[Opening Reading passage section]

Per Jacobsson lecture by Governor Ortiz - Basel, 7 July 2002
Recent Emerging Market Crises - What have we learned?
It is an honor to be invited to deliver this lecture in memory of Per Jacobsson, a man who dedicated his life with great success to promoting international cooperation. I find this occasion particularly meaningful because this is the second time that the head of Mexico's Central Bank has been honored with an invitation to take part in this important event. Rodrigo Gómez, Director General of Banco de México from 1952 to 1970, delivered one of the inaugural lectures under the aegis of the Foundation in 1964. His insights on the importance of economic stability for the achievement of economic development explain the impressive economic performance of the Mexican economy during his tenure at the Central Bank, and continue to be very much valid today.
Since the devaluation of the Mexican peso in December of 1994 and the ensuing financial crisis, emerging market economies have been subject to frequent crises. These crises share many features that distinguish them from those that struck emerging markets in the 1980's and early 1990's. Among these I would like to highlight the following:
i) Many of the affected economies were considered star performers by market participants and international financial institutions.
ii) Although, as it is always the case, there were some voices that warned of forthcoming problems, overall, many of these economies were considered fundamentally sound. Most of the crises, in fact, were not anticipated.
iii) The magnitude of these crises, both in terms of capital account reversals and GDP contractions, was much larger than expected.
The novel characteristics of these crises prompted an intense debate on the appropriate policy response, both domestic and external, as well as onthe reform of the international financial system.

[Closing Reading passage section]
[Opening Listed records section]

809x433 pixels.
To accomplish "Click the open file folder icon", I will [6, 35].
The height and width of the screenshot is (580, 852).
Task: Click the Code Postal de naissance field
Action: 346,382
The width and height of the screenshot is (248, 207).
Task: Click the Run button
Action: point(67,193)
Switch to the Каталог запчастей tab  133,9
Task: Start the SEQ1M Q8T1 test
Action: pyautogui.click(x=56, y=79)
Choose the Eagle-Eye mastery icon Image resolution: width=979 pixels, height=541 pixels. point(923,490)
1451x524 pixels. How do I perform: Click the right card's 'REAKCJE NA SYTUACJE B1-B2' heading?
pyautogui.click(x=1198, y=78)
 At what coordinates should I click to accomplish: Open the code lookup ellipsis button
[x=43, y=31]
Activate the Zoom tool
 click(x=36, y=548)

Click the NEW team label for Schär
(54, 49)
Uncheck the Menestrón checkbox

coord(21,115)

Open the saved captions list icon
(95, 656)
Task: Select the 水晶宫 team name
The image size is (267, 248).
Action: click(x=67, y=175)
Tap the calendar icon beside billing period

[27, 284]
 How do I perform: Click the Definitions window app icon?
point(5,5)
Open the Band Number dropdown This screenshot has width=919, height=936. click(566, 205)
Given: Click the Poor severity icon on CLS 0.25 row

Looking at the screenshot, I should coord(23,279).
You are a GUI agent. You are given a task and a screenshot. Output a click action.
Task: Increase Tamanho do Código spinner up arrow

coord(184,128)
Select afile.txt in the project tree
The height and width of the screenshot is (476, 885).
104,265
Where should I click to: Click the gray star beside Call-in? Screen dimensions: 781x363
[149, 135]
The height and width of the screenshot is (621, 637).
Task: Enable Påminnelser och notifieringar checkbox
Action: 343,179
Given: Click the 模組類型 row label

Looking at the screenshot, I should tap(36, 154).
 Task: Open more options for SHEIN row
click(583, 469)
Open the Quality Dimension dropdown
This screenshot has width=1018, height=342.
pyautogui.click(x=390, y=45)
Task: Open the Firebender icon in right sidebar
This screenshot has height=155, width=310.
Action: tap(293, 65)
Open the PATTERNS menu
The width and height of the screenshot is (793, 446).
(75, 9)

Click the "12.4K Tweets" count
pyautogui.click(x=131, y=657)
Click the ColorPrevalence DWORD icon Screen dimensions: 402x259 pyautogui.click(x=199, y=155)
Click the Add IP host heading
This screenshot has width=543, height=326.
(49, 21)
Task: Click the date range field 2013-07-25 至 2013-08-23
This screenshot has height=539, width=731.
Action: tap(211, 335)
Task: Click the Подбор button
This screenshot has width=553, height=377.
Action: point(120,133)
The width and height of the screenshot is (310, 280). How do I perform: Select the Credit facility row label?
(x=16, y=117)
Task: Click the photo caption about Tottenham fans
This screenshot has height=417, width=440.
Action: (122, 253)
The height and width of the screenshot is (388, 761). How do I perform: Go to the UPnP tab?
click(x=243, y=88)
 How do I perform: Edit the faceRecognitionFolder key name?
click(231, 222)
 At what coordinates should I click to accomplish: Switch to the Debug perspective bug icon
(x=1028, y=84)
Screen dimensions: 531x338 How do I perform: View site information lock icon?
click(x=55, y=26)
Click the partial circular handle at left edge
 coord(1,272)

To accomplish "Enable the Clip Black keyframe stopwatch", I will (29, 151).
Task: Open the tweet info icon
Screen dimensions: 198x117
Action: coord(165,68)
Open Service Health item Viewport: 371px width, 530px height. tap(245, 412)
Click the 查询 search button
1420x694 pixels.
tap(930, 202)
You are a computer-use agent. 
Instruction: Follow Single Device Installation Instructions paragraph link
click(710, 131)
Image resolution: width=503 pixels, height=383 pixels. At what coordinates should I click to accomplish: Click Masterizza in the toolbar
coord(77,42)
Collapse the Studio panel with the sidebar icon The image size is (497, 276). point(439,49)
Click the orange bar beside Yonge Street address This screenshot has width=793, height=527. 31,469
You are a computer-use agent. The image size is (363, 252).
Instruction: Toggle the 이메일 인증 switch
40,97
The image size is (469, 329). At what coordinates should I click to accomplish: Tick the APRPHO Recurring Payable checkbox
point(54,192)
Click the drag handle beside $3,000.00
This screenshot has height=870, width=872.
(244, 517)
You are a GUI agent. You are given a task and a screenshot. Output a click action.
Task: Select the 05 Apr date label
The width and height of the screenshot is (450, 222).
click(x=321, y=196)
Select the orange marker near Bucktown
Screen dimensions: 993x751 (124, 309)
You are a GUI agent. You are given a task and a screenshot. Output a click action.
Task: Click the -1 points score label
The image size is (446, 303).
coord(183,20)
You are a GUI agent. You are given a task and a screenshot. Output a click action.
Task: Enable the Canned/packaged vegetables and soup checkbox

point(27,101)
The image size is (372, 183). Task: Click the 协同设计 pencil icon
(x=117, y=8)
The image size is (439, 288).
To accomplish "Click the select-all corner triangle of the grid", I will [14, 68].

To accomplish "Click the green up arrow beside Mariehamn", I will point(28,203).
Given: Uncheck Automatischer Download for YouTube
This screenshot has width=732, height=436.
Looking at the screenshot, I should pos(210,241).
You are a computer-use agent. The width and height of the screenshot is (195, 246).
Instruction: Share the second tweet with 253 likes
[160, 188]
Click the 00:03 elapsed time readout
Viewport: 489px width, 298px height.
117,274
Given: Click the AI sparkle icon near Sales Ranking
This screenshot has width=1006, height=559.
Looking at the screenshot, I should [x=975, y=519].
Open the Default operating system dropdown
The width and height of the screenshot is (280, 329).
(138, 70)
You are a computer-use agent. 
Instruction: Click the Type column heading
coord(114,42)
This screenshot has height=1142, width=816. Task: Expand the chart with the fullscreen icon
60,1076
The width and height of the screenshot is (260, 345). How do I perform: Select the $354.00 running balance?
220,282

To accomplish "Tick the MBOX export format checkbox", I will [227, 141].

[Closing Listed records section]

*What this exercise asks:*
1) In the lecture on emerging market crises, who was Director General of Banco de México from 1952 to 1970?
2) Reproduce word for word the part of the lecture on emerging market crises that begins at the words "Per Jacobsson lecture" and ends after the words "much valid today.".
3) Write the next part of the lecture on emerging market crises, picking up after its last sentence.

*Your responses:*
1) Rodrigo Gómez.

2)
Per Jacobsson lecture by Governor Ortiz - Basel, 7 July 2002
Recent Emerging Market Crises - What have we learned?
It is an honor to be invited to deliver this lecture in memory of Per Jacobsson, a man who dedicated his life with great success to promoting international cooperation. I find this occasion particularly meaningful because this is the second time that the head of Mexico's Central Bank has been honored with an invitation to take part in this important event. Rodrigo Gómez, Director General of Banco de México from 1952 to 1970, delivered one of the inaugural lectures under the aegis of the Foundation in 1964. His insights on the importance of economic stability for the achievement of economic development explain the impressive economic performance of the Mexican economy during his tenure at the Central Bank, and continue to be very much valid today.

3)
The lecture is structured as follows. First, I will briefly describe the main analytical issues that have figured in debates on recent emerging market crises. Here, I point out that, although weak fundamentals did play a role, the main common feature of these crises is the financial panic that affected these economies. Based on this diagnosis, I stress that the combination of a strong domestic policy adjustment and a large international financial assistance package was the appropriate response to contain these crises. This section also discusses the possibility that these large packages generated moral hazard among domestic policy makers or international investors. Finally, I touch upon the possibility that in some of these crises there might have been an element of insolvency. Section 3 looks at crisis management. With this aim, the paper explores the experience from recent crises to justify that, in most cases, these were not driven by solvency considerations and that a strong and fast policy response complemented with a large international financial assistance packagewas able to restore a sense of stability to financial markets. I also emphasize the difficulty of identifying ex-ante those few instances in which default was the ultimate consequence. Afterwards, that section studies the domestic policy response. Finally, this section goes over the challenges faced by IMF programs due to the different nature of the current crises. Section 4 looks at the implications that these crises had on domestic policy management and on the design of the international financial architecture, with the aim of preventing future crises. Lastly, I conclude with some thoughts on the reform of the international financial system.